(RAW RECORDS)

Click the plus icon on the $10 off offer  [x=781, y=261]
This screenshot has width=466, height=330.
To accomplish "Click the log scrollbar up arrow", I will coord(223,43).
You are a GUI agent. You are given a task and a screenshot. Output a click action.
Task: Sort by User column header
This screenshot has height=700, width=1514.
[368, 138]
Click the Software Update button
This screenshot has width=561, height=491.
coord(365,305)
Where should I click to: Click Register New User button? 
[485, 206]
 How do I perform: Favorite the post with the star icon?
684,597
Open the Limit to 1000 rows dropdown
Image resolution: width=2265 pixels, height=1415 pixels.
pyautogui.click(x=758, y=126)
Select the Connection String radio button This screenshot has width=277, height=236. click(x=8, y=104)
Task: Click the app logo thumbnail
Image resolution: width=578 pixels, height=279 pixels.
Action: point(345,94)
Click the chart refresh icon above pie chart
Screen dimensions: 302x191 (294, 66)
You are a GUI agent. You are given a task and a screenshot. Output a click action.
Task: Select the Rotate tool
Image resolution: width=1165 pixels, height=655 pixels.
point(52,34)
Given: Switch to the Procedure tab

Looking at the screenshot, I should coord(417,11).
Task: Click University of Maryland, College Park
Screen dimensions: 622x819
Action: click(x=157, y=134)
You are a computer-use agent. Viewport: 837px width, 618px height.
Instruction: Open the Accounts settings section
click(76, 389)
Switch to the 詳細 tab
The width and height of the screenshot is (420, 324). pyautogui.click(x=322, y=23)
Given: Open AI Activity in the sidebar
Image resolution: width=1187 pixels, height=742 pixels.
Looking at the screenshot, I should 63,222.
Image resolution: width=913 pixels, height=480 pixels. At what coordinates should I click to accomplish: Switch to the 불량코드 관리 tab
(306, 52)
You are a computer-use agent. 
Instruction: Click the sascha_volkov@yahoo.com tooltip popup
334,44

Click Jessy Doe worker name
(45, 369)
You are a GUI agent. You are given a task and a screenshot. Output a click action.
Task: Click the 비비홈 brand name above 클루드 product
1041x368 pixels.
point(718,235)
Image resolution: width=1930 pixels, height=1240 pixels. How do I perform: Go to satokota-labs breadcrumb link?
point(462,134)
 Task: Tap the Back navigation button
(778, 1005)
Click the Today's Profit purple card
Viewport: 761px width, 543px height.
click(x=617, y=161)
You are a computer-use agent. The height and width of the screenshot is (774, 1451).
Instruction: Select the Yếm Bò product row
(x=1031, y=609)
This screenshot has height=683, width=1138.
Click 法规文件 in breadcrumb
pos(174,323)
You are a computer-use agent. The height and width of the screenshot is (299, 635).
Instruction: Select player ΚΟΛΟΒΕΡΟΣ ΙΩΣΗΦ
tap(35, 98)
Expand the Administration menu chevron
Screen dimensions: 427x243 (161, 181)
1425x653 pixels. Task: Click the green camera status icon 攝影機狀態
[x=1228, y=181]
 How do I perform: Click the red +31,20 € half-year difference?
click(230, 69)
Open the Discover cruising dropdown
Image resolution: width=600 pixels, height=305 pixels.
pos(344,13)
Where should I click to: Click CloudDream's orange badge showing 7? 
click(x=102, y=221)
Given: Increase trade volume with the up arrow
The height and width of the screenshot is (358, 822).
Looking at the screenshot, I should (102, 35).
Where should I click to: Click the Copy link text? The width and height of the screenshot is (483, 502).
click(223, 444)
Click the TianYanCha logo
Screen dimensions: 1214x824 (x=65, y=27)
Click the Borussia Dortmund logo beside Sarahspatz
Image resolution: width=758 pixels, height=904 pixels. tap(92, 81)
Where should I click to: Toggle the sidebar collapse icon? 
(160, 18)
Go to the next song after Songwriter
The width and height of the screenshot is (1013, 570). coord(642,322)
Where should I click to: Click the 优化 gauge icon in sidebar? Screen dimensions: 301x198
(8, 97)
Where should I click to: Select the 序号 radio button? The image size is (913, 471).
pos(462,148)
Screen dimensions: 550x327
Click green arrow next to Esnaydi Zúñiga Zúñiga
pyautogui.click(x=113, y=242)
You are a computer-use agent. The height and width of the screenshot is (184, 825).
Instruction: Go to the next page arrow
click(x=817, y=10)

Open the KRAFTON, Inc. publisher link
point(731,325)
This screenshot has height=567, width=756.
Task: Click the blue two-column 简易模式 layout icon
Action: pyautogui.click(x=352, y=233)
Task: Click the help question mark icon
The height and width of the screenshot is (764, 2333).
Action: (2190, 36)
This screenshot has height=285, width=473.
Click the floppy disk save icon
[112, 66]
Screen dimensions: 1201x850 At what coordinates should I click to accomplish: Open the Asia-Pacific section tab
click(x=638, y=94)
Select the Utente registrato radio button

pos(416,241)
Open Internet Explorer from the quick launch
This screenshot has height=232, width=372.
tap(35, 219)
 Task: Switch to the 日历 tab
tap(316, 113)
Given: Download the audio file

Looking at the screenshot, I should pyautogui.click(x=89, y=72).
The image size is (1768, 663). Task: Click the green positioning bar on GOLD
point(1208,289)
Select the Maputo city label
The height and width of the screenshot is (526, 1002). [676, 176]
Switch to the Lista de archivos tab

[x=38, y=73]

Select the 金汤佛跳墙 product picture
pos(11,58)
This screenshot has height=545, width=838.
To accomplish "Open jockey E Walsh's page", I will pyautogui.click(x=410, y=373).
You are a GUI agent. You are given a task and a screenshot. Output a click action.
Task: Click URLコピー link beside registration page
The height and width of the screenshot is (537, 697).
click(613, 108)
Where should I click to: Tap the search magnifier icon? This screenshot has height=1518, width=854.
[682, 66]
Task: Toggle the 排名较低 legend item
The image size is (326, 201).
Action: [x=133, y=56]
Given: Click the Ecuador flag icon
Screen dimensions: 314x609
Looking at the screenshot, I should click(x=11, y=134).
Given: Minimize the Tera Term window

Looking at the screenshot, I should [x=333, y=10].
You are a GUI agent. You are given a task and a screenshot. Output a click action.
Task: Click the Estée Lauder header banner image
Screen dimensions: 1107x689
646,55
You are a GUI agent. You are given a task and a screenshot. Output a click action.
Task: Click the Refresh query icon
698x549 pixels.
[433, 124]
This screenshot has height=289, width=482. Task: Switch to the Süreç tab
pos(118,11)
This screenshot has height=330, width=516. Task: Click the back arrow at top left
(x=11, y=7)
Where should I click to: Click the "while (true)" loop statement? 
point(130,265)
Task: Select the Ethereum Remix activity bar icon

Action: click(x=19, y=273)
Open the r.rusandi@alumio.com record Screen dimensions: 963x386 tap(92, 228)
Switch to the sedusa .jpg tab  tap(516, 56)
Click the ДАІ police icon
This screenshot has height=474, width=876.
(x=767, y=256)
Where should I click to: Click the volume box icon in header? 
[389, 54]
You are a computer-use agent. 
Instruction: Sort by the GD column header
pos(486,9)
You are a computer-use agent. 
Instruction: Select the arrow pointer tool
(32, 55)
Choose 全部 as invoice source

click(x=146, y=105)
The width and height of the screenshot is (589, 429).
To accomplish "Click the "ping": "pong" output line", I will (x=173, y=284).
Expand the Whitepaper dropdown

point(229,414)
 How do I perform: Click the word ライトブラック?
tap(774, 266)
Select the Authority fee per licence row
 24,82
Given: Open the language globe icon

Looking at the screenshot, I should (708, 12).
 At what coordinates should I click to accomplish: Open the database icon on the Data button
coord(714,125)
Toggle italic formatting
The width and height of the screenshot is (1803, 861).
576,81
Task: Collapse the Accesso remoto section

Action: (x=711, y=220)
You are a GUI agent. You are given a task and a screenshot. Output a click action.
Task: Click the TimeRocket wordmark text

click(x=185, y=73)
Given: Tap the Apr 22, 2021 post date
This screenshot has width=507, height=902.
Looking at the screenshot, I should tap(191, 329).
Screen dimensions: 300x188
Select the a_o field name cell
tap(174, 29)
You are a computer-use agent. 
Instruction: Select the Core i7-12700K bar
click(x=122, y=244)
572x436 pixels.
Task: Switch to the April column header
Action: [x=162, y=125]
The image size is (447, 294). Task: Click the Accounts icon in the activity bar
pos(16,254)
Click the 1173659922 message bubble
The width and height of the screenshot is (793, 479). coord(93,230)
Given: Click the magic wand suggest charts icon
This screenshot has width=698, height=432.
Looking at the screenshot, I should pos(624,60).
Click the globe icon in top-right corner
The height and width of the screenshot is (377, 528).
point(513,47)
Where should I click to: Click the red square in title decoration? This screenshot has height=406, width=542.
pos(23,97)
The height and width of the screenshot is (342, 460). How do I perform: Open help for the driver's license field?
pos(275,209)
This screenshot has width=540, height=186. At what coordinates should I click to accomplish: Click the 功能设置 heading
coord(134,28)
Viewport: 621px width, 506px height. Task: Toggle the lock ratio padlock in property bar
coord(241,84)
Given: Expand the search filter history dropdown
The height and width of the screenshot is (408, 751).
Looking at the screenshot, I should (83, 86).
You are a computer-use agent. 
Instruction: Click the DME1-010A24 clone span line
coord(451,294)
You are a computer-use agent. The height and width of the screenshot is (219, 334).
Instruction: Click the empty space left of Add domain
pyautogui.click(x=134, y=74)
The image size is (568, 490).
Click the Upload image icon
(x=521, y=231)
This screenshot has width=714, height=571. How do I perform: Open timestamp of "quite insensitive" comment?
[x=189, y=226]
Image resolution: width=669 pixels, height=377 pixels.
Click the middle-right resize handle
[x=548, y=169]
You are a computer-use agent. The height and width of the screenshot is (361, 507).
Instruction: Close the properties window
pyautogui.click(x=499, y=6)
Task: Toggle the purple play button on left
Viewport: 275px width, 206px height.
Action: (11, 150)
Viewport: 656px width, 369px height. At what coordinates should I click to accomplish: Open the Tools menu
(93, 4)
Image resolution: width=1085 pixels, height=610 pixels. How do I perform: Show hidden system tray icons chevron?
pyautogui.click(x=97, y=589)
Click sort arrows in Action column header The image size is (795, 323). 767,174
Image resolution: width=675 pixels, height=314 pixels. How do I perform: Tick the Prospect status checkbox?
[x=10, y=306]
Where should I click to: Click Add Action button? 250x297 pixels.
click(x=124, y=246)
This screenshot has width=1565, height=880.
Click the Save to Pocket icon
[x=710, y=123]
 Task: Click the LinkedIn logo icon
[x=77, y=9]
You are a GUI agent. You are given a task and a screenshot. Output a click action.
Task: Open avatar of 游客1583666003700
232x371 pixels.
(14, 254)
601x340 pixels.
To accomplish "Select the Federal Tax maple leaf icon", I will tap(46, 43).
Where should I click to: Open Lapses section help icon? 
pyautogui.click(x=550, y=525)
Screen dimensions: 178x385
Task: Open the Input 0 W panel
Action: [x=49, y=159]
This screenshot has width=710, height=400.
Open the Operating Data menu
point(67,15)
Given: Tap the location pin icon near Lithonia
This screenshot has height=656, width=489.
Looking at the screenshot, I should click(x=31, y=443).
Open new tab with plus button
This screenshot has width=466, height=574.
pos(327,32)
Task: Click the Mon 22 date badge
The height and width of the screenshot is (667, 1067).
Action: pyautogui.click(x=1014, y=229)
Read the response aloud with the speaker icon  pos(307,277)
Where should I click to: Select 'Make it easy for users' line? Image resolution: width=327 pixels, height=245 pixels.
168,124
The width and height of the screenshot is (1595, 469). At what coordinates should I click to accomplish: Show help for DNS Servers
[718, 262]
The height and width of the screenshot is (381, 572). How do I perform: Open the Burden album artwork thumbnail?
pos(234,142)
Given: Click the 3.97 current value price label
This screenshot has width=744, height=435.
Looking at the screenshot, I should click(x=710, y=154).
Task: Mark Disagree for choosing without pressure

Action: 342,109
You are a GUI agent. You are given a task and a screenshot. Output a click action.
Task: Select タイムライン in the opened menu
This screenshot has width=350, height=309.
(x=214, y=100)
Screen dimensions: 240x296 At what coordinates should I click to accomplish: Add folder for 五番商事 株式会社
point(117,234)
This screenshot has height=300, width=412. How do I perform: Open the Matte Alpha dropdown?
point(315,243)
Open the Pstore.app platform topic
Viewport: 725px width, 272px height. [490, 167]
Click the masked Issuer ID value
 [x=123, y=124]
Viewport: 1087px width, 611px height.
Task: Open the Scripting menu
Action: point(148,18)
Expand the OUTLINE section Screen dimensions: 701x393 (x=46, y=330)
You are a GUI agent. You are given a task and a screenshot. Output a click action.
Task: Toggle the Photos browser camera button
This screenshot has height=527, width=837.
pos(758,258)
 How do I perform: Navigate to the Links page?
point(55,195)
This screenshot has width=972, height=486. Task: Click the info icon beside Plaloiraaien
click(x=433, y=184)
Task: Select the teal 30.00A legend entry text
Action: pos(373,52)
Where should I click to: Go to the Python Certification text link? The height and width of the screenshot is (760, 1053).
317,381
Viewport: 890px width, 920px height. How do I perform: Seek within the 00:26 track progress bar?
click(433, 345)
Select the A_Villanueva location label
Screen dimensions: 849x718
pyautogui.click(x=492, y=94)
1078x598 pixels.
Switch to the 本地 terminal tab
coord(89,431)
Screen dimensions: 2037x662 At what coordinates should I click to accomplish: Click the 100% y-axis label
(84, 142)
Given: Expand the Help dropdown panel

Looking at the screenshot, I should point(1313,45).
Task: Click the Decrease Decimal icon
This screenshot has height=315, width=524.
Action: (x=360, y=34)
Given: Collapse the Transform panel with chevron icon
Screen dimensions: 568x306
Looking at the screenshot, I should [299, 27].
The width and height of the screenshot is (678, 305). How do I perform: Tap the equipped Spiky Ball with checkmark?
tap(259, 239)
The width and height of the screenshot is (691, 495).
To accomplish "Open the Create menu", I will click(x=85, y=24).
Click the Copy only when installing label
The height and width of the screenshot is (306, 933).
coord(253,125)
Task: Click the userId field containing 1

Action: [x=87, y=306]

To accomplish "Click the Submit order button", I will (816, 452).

(WRITTEN INSTRUCTION) Copy the stretch from the line containing "Where should I click to: Click the red" through the line containing "click(x=124, y=246)" exactly as it appears, both of those lines included.

(TASK SOLUTION)
Where should I click to: Click the red square in title decoration? This screenshot has height=406, width=542.
pos(23,97)
The height and width of the screenshot is (342, 460). How do I perform: Open help for the driver's license field?
pos(275,209)
This screenshot has width=540, height=186. At what coordinates should I click to accomplish: Click the 功能设置 heading
coord(134,28)
Viewport: 621px width, 506px height. Task: Toggle the lock ratio padlock in property bar
coord(241,84)
Given: Expand the search filter history dropdown
The height and width of the screenshot is (408, 751).
Looking at the screenshot, I should (83, 86).
You are a computer-use agent. 
Instruction: Click the DME1-010A24 clone span line
coord(451,294)
You are a computer-use agent. The height and width of the screenshot is (219, 334).
Instruction: Click the empty space left of Add domain
pyautogui.click(x=134, y=74)
The image size is (568, 490).
Click the Upload image icon
(x=521, y=231)
This screenshot has width=714, height=571. How do I perform: Open timestamp of "quite insensitive" comment?
[x=189, y=226]
Image resolution: width=669 pixels, height=377 pixels.
Click the middle-right resize handle
[x=548, y=169]
You are a computer-use agent. The height and width of the screenshot is (361, 507).
Instruction: Close the properties window
pyautogui.click(x=499, y=6)
Task: Toggle the purple play button on left
Viewport: 275px width, 206px height.
Action: (11, 150)
Viewport: 656px width, 369px height. At what coordinates should I click to accomplish: Open the Tools menu
(93, 4)
Image resolution: width=1085 pixels, height=610 pixels. How do I perform: Show hidden system tray icons chevron?
pyautogui.click(x=97, y=589)
Click sort arrows in Action column header The image size is (795, 323). 767,174
Image resolution: width=675 pixels, height=314 pixels. How do I perform: Tick the Prospect status checkbox?
[x=10, y=306]
Where should I click to: Click Add Action button? 250x297 pixels.
click(x=124, y=246)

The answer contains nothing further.